=== Task data ===
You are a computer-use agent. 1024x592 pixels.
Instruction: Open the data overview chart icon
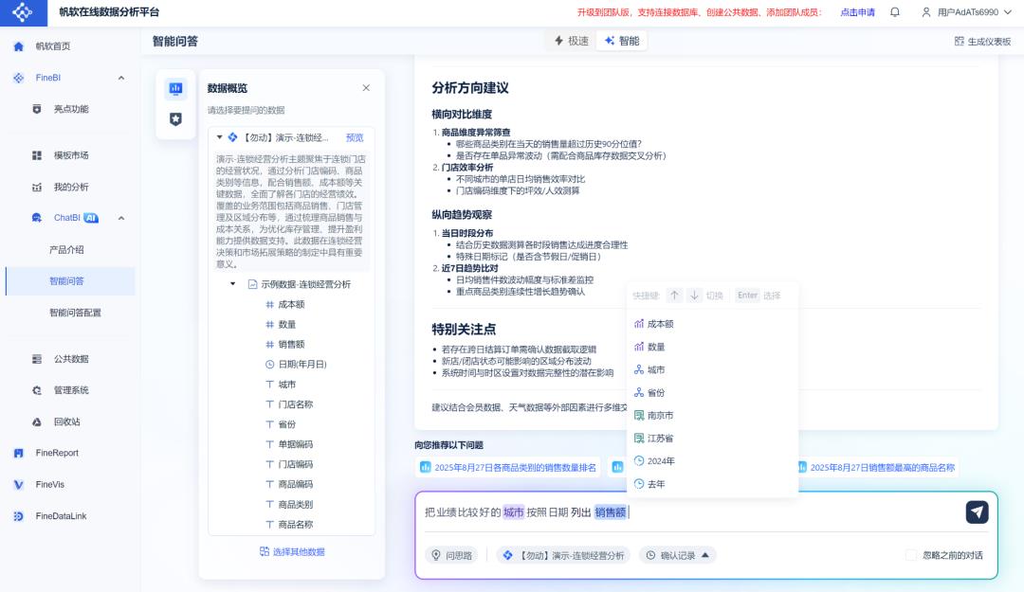175,88
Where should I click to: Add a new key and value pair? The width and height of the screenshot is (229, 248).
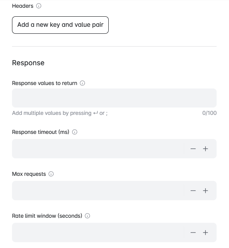tap(60, 25)
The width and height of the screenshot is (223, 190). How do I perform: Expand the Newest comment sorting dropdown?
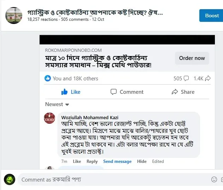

=== What to produce ===
The pictures are to be omitted, and the rest of the listing is to be transcribed exactly.

=== Result of the task ===
You are a computer-use agent. 1024x592 pixels.
Instruction: Open the data overview chart icon
175,88
Where should I click to: Add a new key and value pair? The width and height of the screenshot is (229, 248).
tap(60, 25)
The width and height of the screenshot is (223, 190). How do I perform: Expand the Newest comment sorting dropdown?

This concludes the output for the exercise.